Dogs are neat creatures. More precisely, they expect their masters to manage their body hygiene and tidy environments. Of course, as a member of reputable Frenchie, Dou-dou is very willing to pay back her gratitude with loyalty and being a perfect companion.

Shih Yung Chun himself is like a dignified French bulldog as well. He is organized, intelligent and muscular; he tidies up his working and living space in a systematic way. Even Dou-dou knows to maintain the environment neat to make him proud. Shih Yung Chun's compulsive finickiness is reflected on his works. He is never hurried yet not slow; his works are dramatic but not exaggerated. Although he is trying hard to reach the high standards he set up for himself, he always looks carefree, relaxed, pretending to be cool.

Dogs like to possess real things. If a dog wanted a bone, it wants the real bone that could be able to chew. It doesn't want a photo of bone, nor a slip of paper written "B-O-N-E." As for Dou-dou, she often got a used toothbrush from her master. Never mind this, it's just for chewing, no need to fuss.

But the real fussy one is Shih Yung Chun. He insists paint objects, scenes and happenings in real life. When sketching, he looks at the props in his studio over and over again, not just looking at the photos. He earns these nostalgic last century commodities by his hard work on paintings. If possible, he would display the objects in the paintings at the exhibitions.

The average life expectancy of a dog ranges between fifteen to twenty years. That is to say, its life process is quite different with humans. A dog year is equivalent to four human years. According to this progression, an eighteen-year-old dog is probably as old as an eighty-year-old man.

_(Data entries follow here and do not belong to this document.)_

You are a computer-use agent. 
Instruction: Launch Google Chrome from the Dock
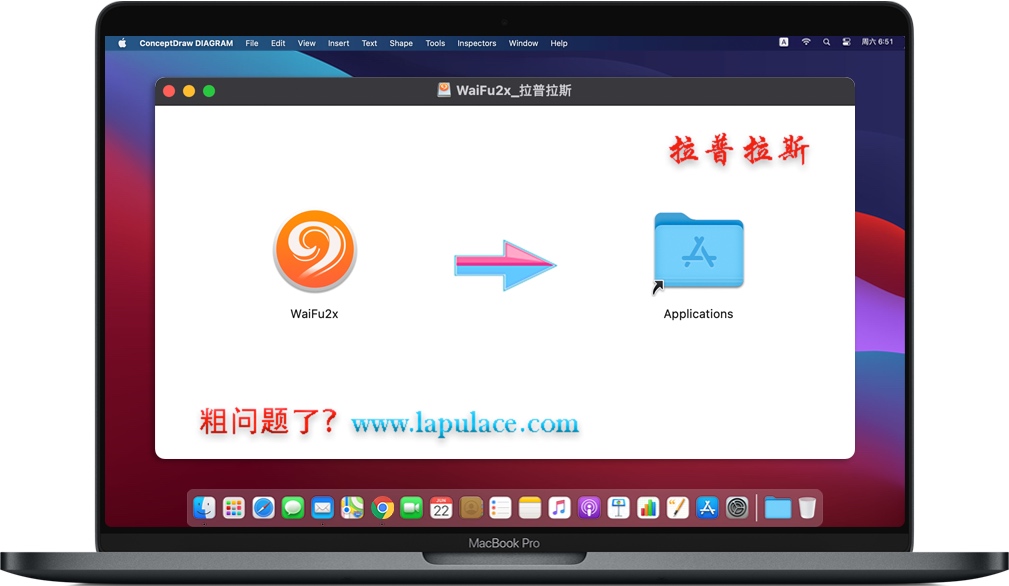[382, 508]
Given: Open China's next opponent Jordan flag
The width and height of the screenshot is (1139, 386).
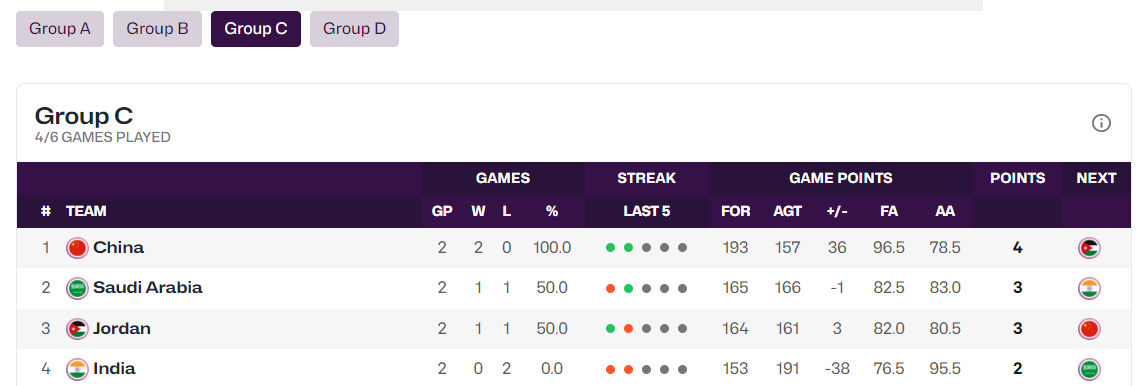Looking at the screenshot, I should [x=1089, y=248].

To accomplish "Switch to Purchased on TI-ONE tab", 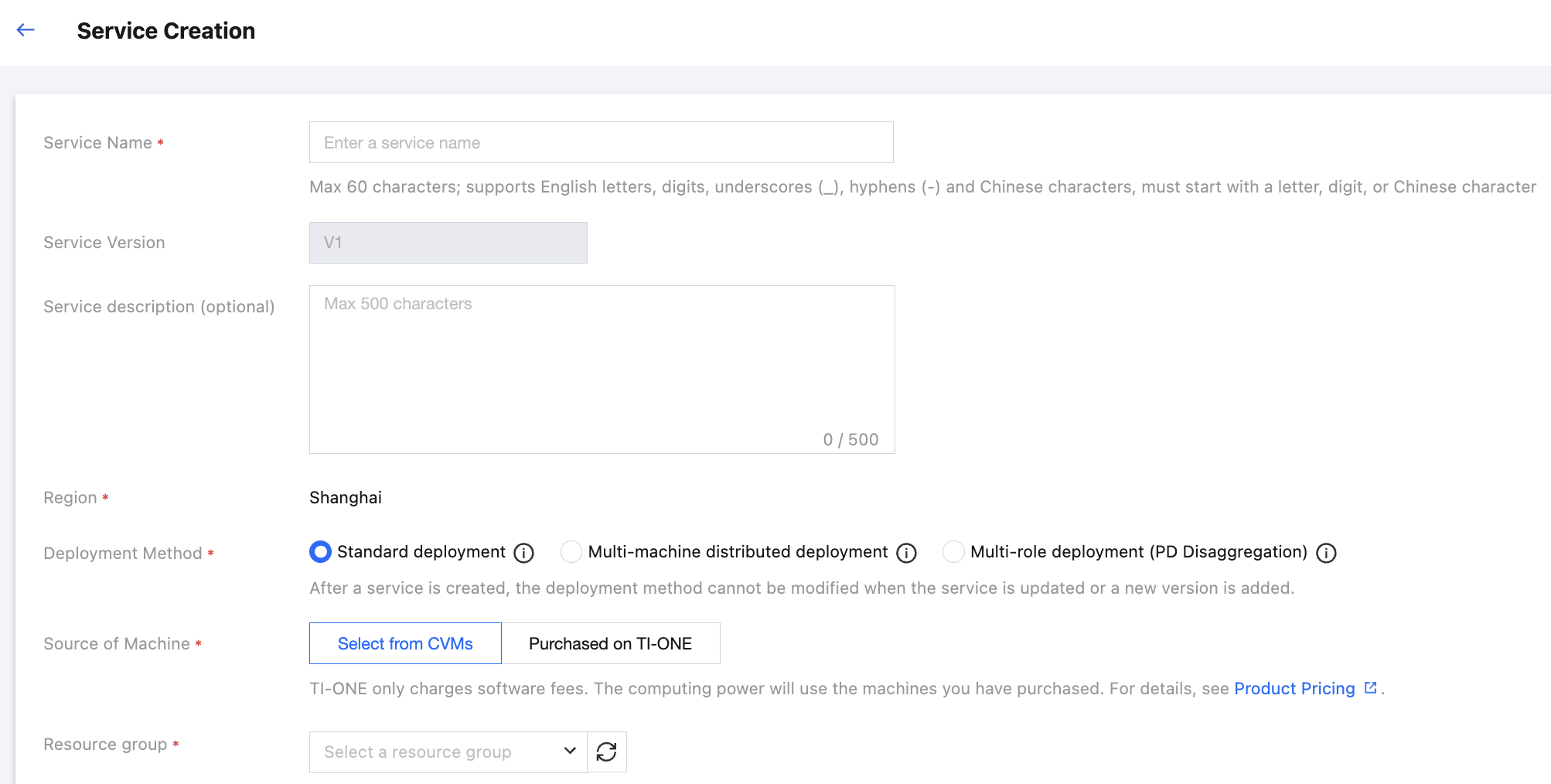I will point(610,643).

If Shih Yung Chun were a dog, he would be an immortal dog that had lived for thirty-eight years. His age may equal to a super-centenarian born before the 11th Wuchang Uprising. Shih Yung Chun is a young man with an inconsistent old soul. He attempts to look back upon the bizarre and familiar fragments in lives of others and of his own with his unsaturated eyesight.

Life of a Frenchie and a painter may not be some news. However, if you saw Shih Yung Chun's left arm with a half sleeve tattoo, which is the combined portrait of him and Dou-dou, you'll understand how deep the unrequited love is between this man and his dog.